Avisant le manuscrit, il le parcourut distraitement.
- On renvoie à l'auteur, dit-il après en avoir tourné quelques pages. Pas de temps à perdre avec cette soupe.
Et, sans plus s'occuper de nous, il s'éloigna vers l'escalier qui menait à son bureau.
Gabriel poussa un soupir de soulagement.
- Tu as raison, mieux vaut pas qu'on découvre ce manuscrit ici. Je vais le mettre dans une poubelle en sortant.
Je lui arrachai littéralement des mains
- Laisse, je m'en occupe!
Il me regarda un peu déconcerté, mais ne fit aucune remarque. Je rangeai le manuscrit dans un endroit ou personne ne le chercherait et le reste de la journée se passa sans histoire. Prigent ne quitta pas son bureau, je terminai sans me presser mon classement par auteurs, pris ensuite quelques commandes au téléphone, emballai sous papier cristal les livres que Gabriel avait frottés (et parfois déchirés), revissai une barre de tapis dans l'escalier et, vers six heures, décidai que j'en avais assez fait.
J'allai partir lorsque Gabriel me rattrapa.
- Fais attention, dit-il, si on a lu la première phrase d'un livre, il paraît qu'on peut être capté, on lit la deuxième et après c'est foutu.
Venant de lui, ces paroles me surprirent. Après tout, il était peut-être plus futé qu'il n'en avait l'air.
- Ne t'en fais pas pour moi, répondis-je.
Et je quittai Condorcet."
Quand je serai grande, je voudrai être liseuse de romans de chez Actes Sud. J'ai déjà exprimé mon admiration pour cette maison lors de ma note sur Belle-Mère, et je réitère, je confirme, je renouvelle mon engouement pour ces productions. À chaque fois, la magie opère, le charme agit et on se retrouve embarqué dans une histoire étrange et captivante.

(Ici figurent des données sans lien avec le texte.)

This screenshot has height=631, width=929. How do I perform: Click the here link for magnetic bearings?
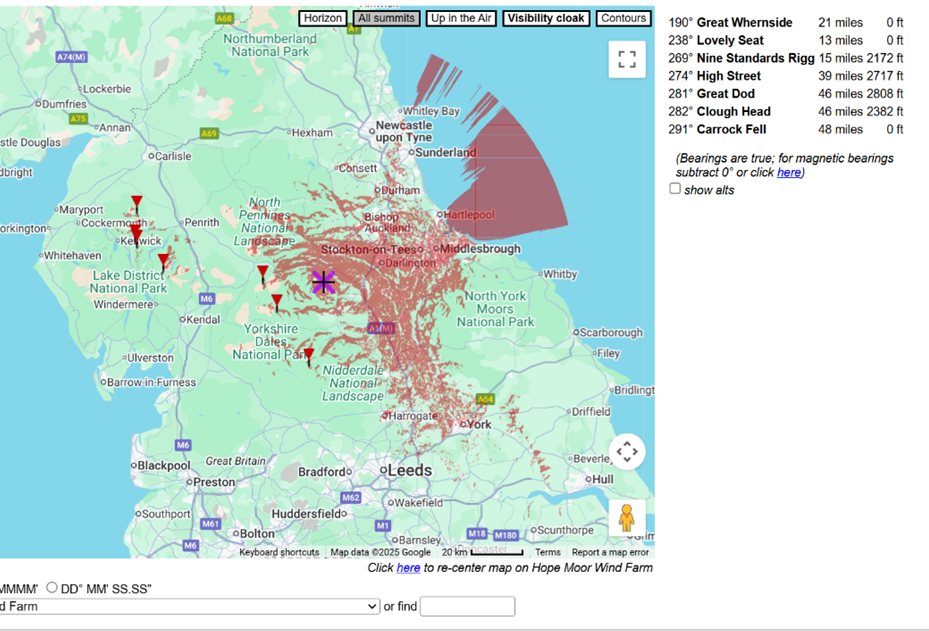789,173
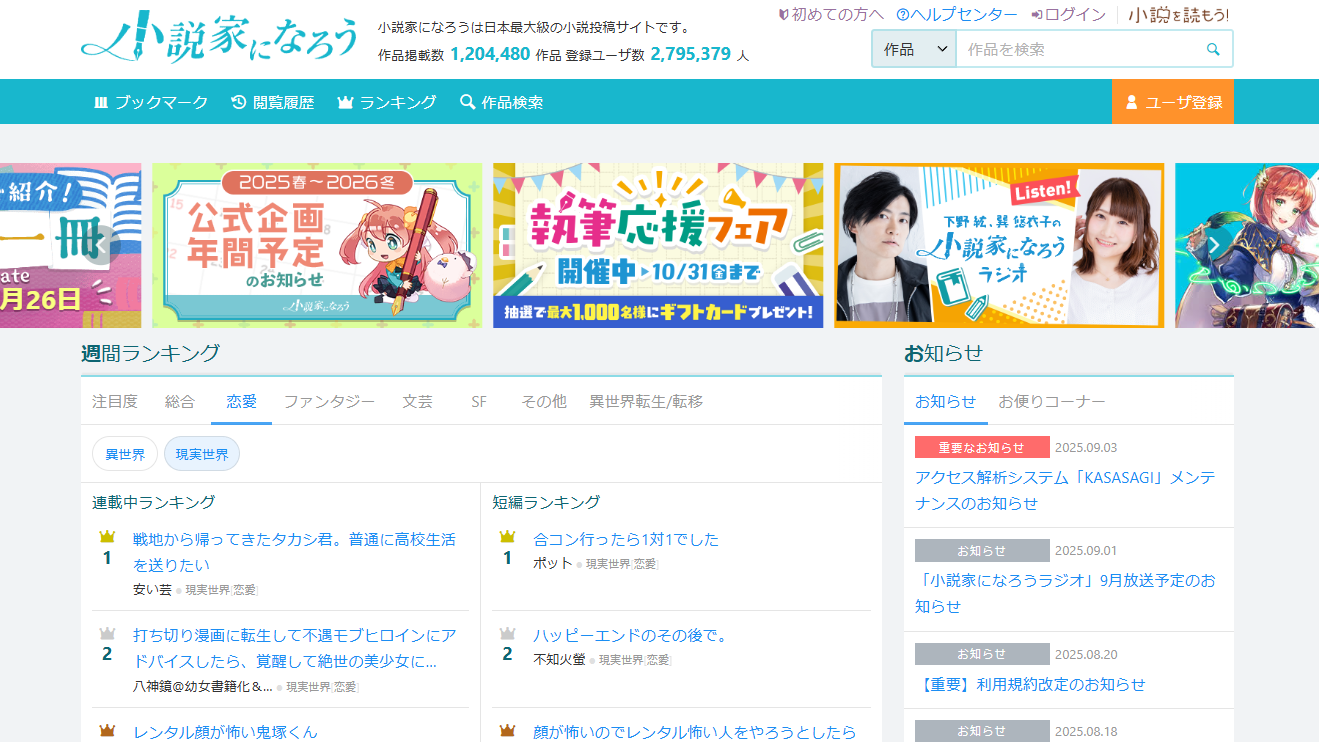Toggle the 現実世界 filter pill

coord(202,454)
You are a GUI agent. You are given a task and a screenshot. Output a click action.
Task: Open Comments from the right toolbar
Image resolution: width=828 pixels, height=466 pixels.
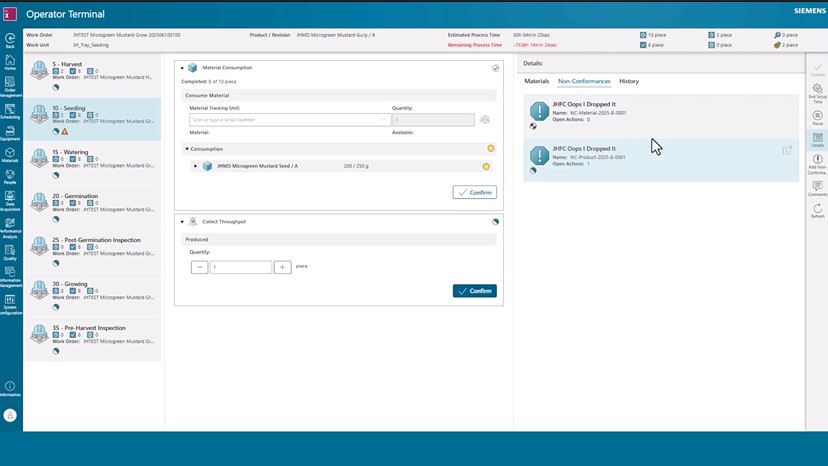pos(817,187)
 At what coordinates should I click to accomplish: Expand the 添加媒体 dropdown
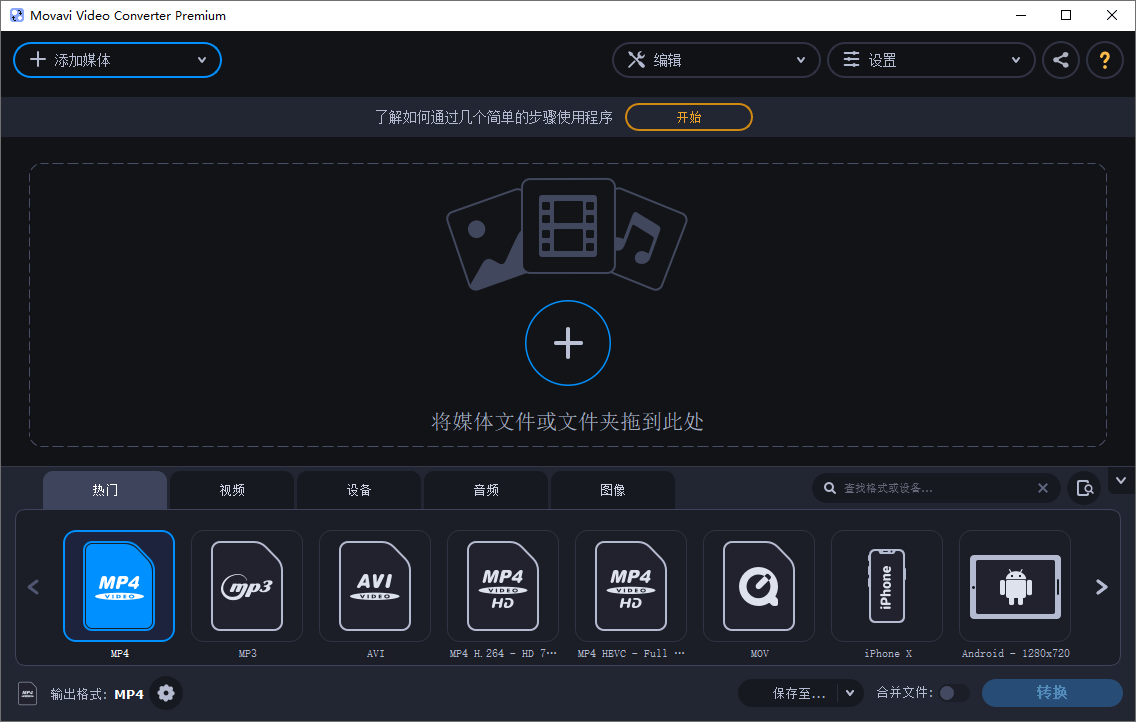[202, 60]
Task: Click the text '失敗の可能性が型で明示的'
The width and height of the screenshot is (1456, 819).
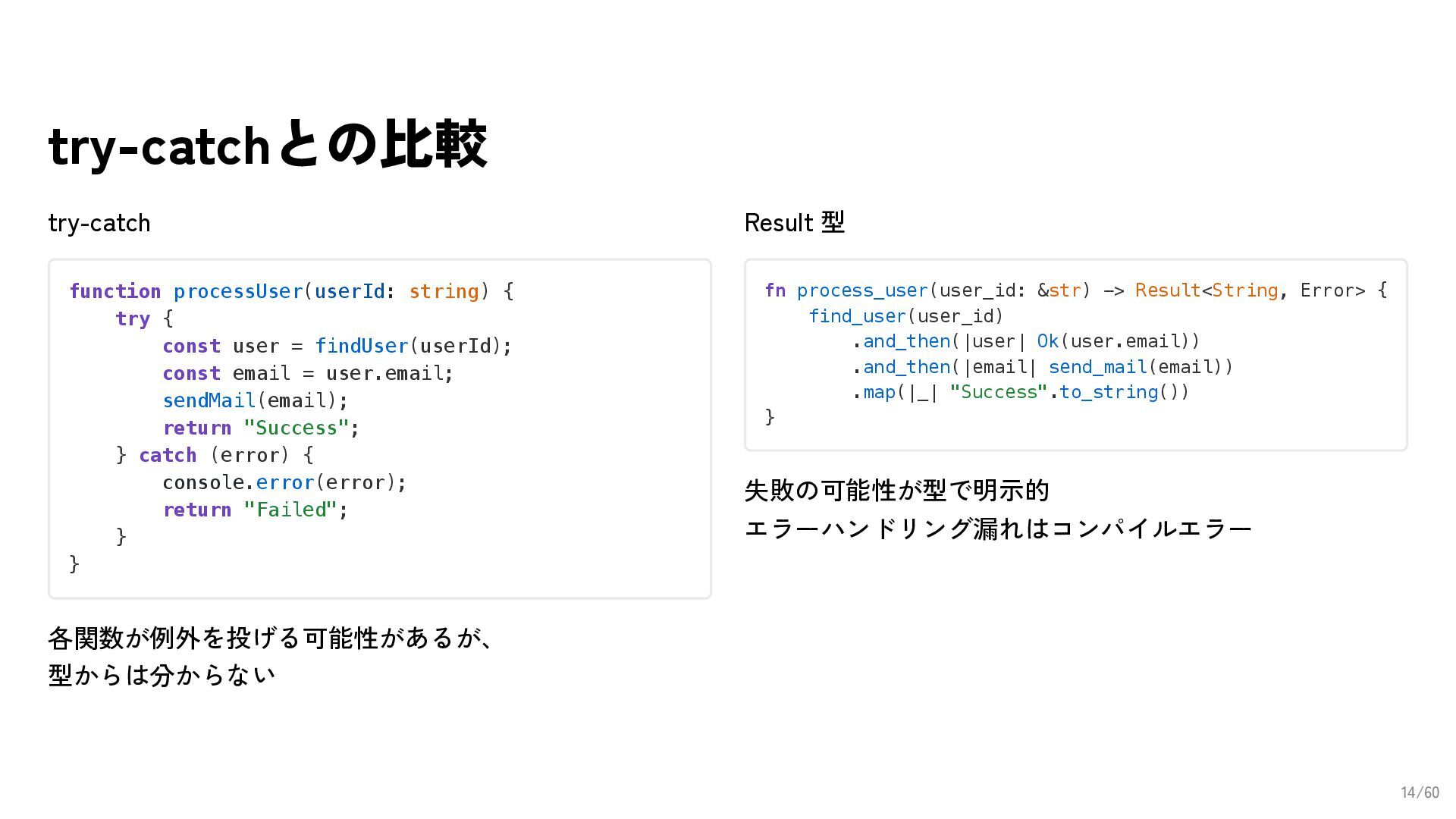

Il s'agit ici des aventures d'un jeune looser, qui sort de prison. Sa case départ, loin de lui rapporter
Grâce aux connaissances qu'il s'est faites en prison, il trouve à se loger chez une demi-pute dans une cité d'Epinay.

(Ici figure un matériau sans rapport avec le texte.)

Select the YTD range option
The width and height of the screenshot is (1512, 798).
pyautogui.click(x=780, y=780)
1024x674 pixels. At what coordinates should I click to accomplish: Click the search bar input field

Bon an mal an, il s'adapte à cette nouvelle vie en essayant juste de ne pas faire de vagues. Mais le sort en décide autrement, et il tombe par hasard sur un manuscrit dont la première phrase le fascine : "Longtemps, je me suis couché de bonne heure."

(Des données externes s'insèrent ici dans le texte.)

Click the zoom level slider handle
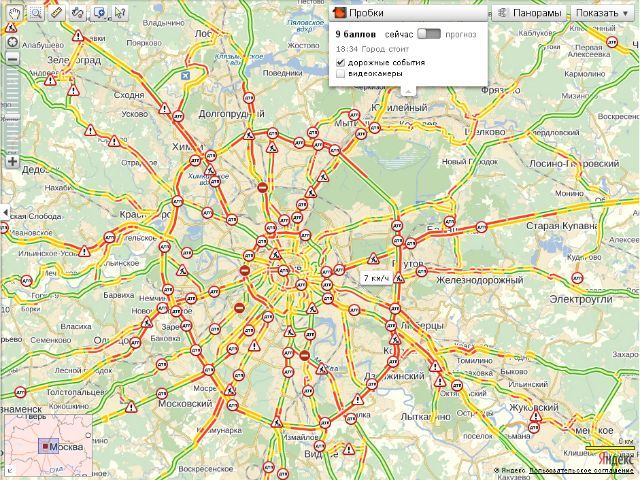This screenshot has width=640, height=480. [12, 119]
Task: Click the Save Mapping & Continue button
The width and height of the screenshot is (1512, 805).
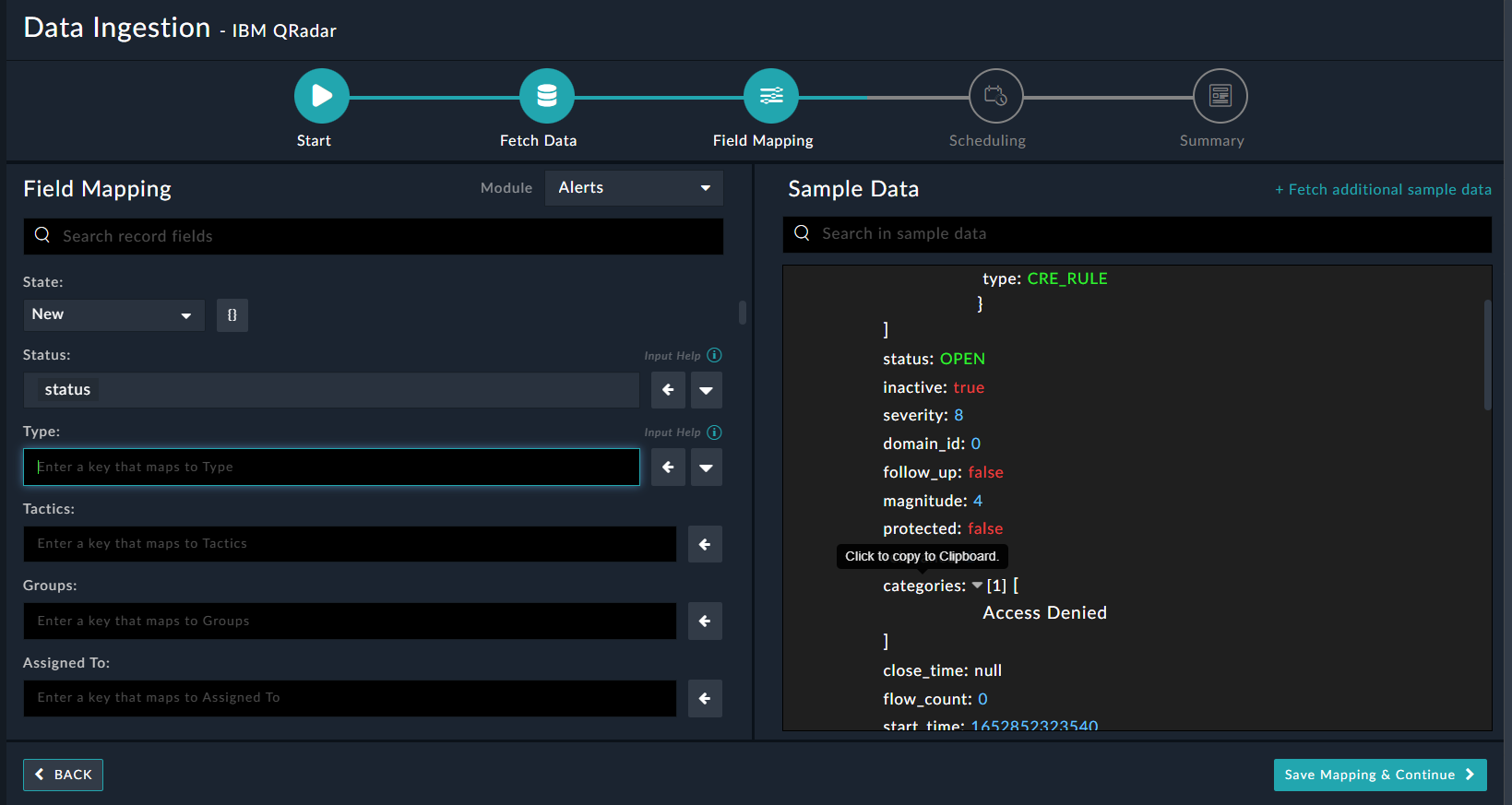Action: (1379, 775)
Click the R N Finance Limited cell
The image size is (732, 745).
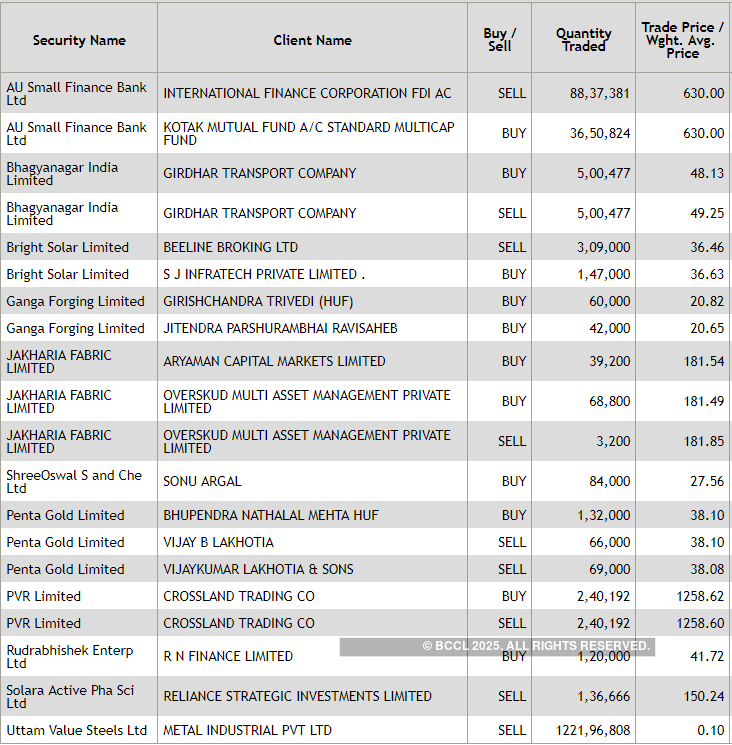coord(228,656)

Ces mots résonnent étrangement dans son esprit et ne le lâcheront plus, lui, qui se considère comme un pauvre tâcheron laborieux et inculte.
À cet instant sa vie peut basculer, encore faut-il qu'il fasse le bon choix, faut-il encore qu'il ose la prendre en main. Entre la cambriole et l'honnêteté peureuse, le choix est délicat, mais parfois, l'art ouvre des possibilités inattendues, et même les filous s'y laissent prendre …
Un thème original, où peinture, écriture et polar se mêlent pour mieux confondre le pauvre Ponchelet, dont j'ai suivi les errements et les choix avec un réel plaisir. J'avais parfois l'impression de le voir, sous les traits de Pierre Richard tellement il est comique dans son existence dramatique… La quatrième de couv qualifie cet œuvre de jubilatoire, et je ne parviens pas à trouver de meilleur adjectif!!
Carrément trouvé ça moyen, moi. Du coup frustrée de ne pas avoir jubilé !
Très bon souvenir de lecture pour moi aussi.